→ **Problem to solve**
Rewrite the records from the line with "Select middle control point on front edge" to the line with "click(507, 575)", putting "center" in place of "middle" and keeping everything else the same. Leave the pictures out of your answer.

→ **Materials provided**
____
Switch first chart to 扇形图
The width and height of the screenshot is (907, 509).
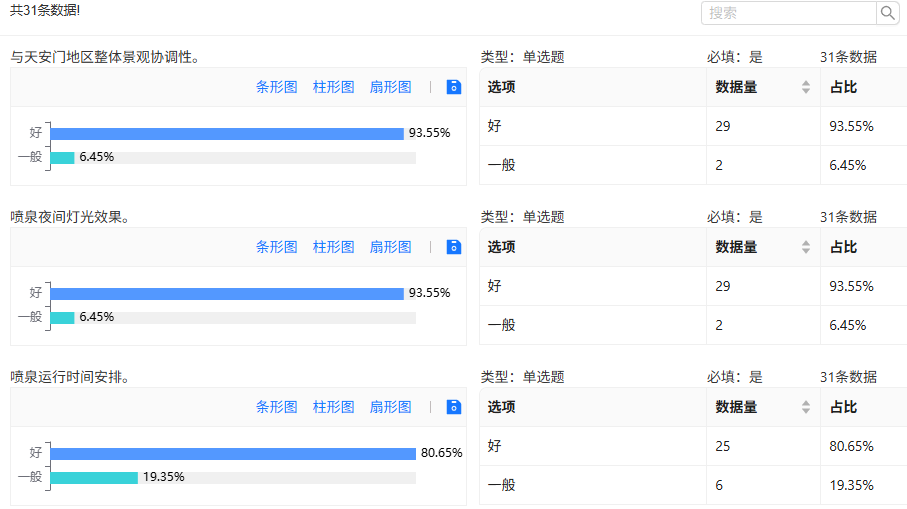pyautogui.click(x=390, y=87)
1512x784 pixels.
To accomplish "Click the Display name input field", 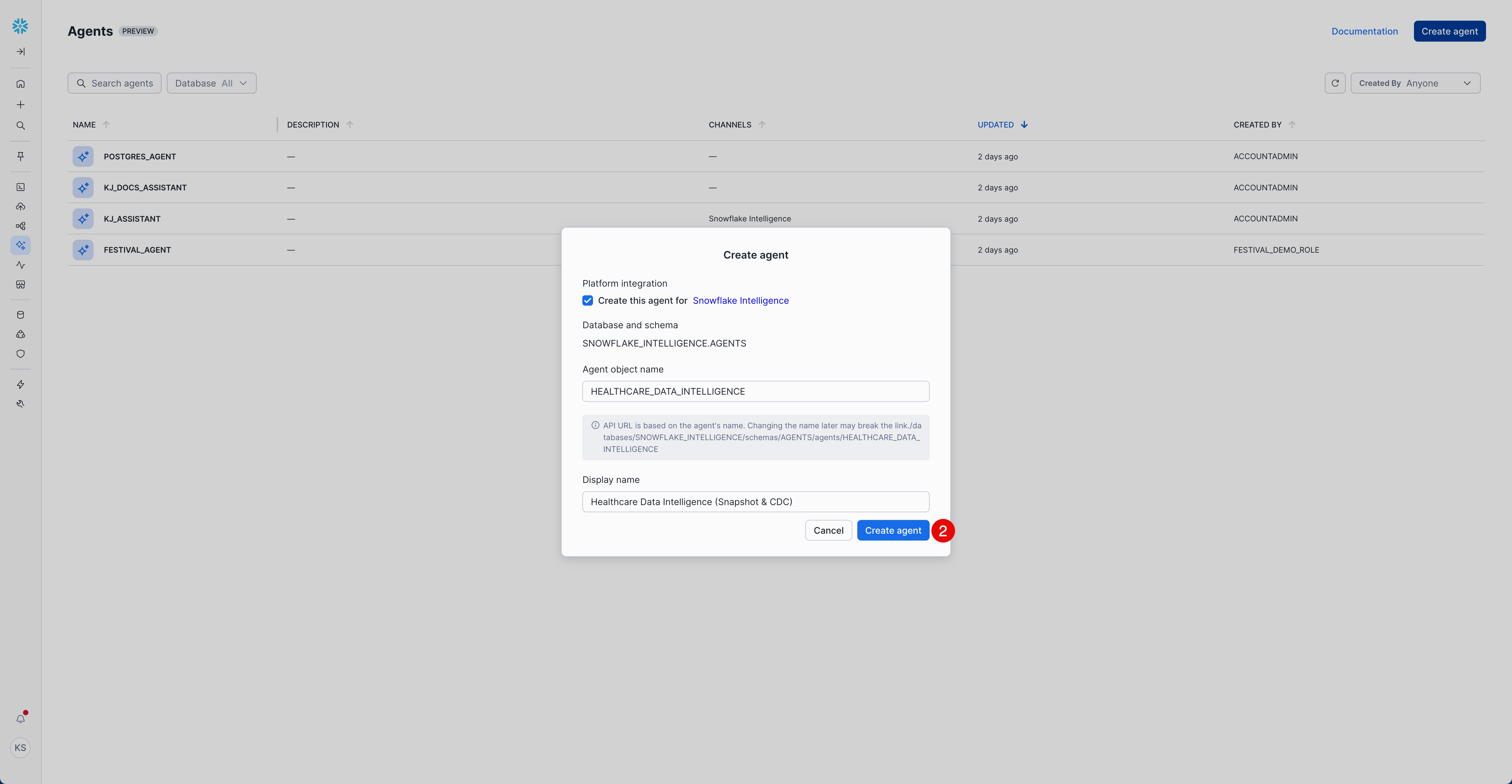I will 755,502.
____
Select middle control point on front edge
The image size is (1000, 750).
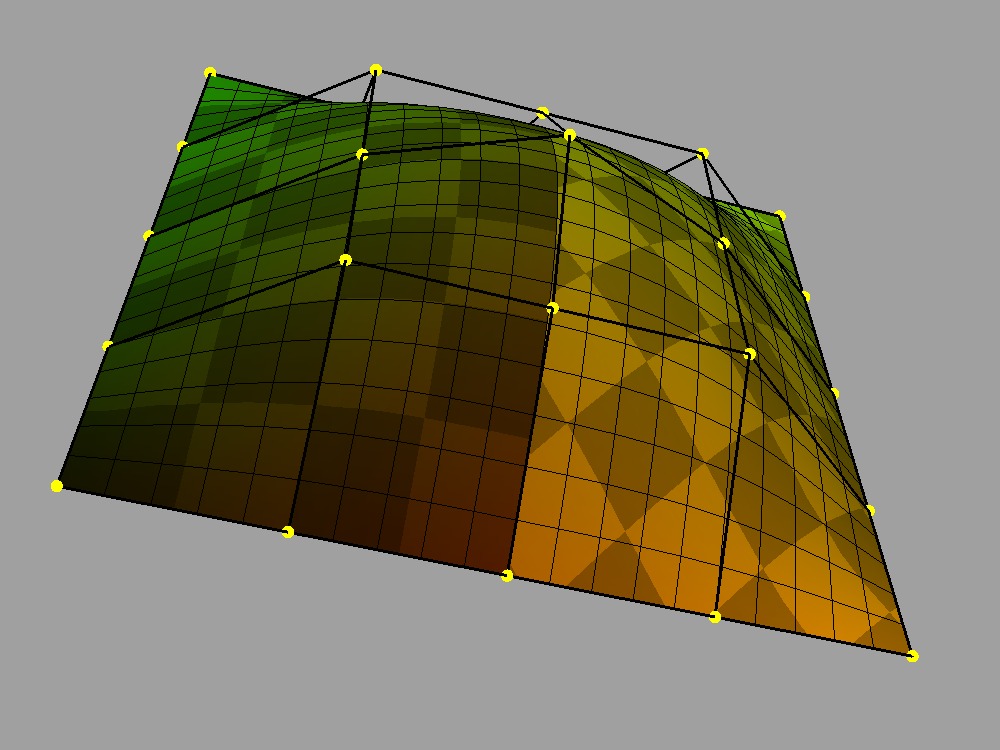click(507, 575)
____
→ **Full answer**
Select center control point on front edge
The image size is (1000, 750).
click(507, 575)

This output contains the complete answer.